Contrasting The First 18 Implementing Tribes on Right To Counsel

VAVA 2013 requires that tribes exercising SDVCJ ensure that SDVCJ defendants facing any term of imprisonment receive effective assistance of counsel at least equal to that guaranteed to them by the United States Constitution. The tribe is required to pay for licensed defense counsel for indigent offenders. Such counsel must be “licensed to practice law by any jurisdiction in the United States that applies appropriate professional licensing standards and effectively ensures the competence and professional responsibility of its licensed attorneys.” Pascua Yaqui, Tulalip, Eastern Band of Cherokee Indians, and Sault Ste. Marie also require that their defense counsel are members of the tribal court’s bar. 

Some tribes were providing indigent counsel before they implemented VAWA 2013, particularly as indigent defense is also required by the TLOA for any defendant who is facing more than one year of imprisonment. Other tribes did not previously provide indigent defendants with counsel, or else used a team of lay advocates rather than licensed attorneys and therefore had to establish a new system or modify their existing system to meet this requirement of VAWA 2013. Some tribes hired a licensed attorney full time to serve as tribal public defender, while others contracted with outside attorneys to represent their defendants as needed. The volume of cases is not always an indicator of whether a tribe will hire a full time defense counsel or not. Fort Peck, Pascua Yaqui, Sisseton, EBCI, and Chitimacha have hired full-time tribal public defenders, while CTUIR, Tulalip, Muscogee, and Sac and Fox rely on contract arrangements with licensed attorneys. 

Many tribes have gone above the minimum requirement of VAWA 2013 and provide counsel to more than just SDVCJ and TLOA enhanced sentencing defendants. Some tribes choose to provide counsel to all indigent defendants, while others provide all domestic violence offenders, or another subset of defendants, with counsel. The tribes also employ different standards to determine indigency, with some tribes providing counsel to anyone who asks for it. 
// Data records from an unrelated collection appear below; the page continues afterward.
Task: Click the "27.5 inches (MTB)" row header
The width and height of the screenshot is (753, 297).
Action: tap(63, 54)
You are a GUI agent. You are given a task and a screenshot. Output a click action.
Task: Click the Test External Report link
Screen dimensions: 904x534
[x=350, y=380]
Learn more about the SDVCJ Implementing Tribes here.

For more details, see pp. 61-62 of the 5 year report.

Indigence Standards

Pascua Yaqui: Presumed indigent if below 125% of federal poverty guidelines.

CTUIR: Indigence standard 150% of federal poverty guidelines, but in practice the tribe provides counsel to anyone who requests it, regardless of income.
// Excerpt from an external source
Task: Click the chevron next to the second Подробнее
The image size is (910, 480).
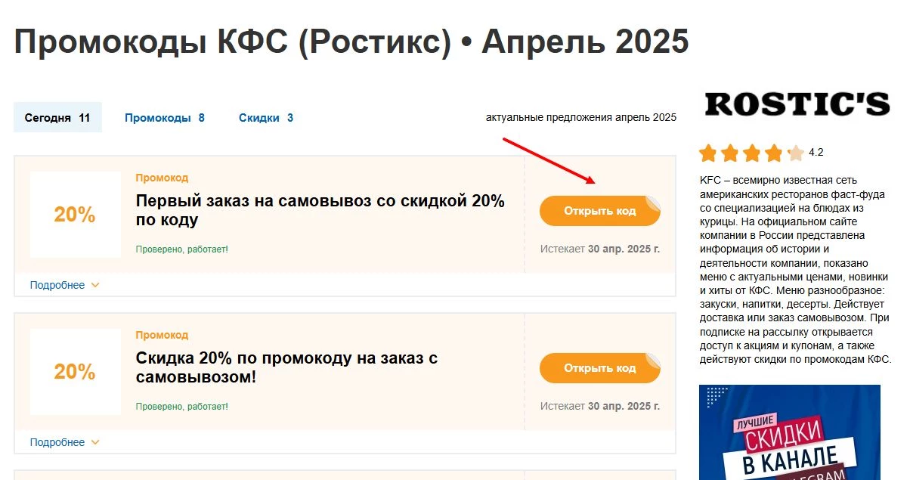Action: tap(94, 442)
Fort Peck: Presumed indigent if below 125% of federal poverty guidelines.

Tulalip: Presumed indigent if below 200% of federal poverty guidelines.

EBCI: The Judge determines if a defendant qualifies for court-appointed counsel, although defendants are required to complete an “affidavit of indigency.” Convicted defendants are required to pay the costs of their court-appointed counsel as part of their court costs.

LTBB: The tribal judiciary is empowered to set standards for indigency in appointing counsel for defendants.

Nottawaseppi: The Court determines whether a defendant is indigent based on a notarized affidavit from the defendant confirming that he or she is indigent. The Tribal Court may require partial or full reimbursement of the costs of providing counsel.

Seminole: The presiding judge is empowered to appoint counsel upon a finding of indigence.

Muscogee: The Court determines whether a defendant is indigent pursuant to court rules setting standards for indigence.

Choctaw: The District Judge makes holistic determination of indigency based on defendant’s application—including a “Pauper’s Affidavit”—and other relevant information including, but not limited to: availability of personal or real property, debts, financial history, earning capacity and living expenses, credit standing in the community, family member’s ability and willingness to assist, and litigation expenses.

Less Common Defense Counsel Arrangements

Fort PeckFor non-SDVCJ defendants, the tribe also uses experienced lay advocates. All SDVCJ defendants are represented by a licensed attorney. The tribe also uses contract defense counsel if their public defender is not available.

TulalipDefense services are primarily provided by the Tribal Court Public Defense Clinic at the University of Washington (UW) Native American Law Center. The clinic has handled over 3,000 cases in Tulalip Tribal Court since 2002 and now serves as the primary public defender for all criminal cases filed in Tribal Court. All clinic advocates must pass the Tulalip Court Bar Exam and be admitted to practice by the Tribal Court. In addition to the attorneys, selected second and third year UW law students who take the Tribal Clinic class provide assistance to clients by working on cases under direct and close Clinic supervision. The Clinic represents non-Indian defendants being prosecuted under SDVCJ; however, students do not participate in those cases. The Tribes also hire attorneys on contract when the Clinic is not available because of a conflict. Such attorneys must also be barred in the Tulalip Tribal Court.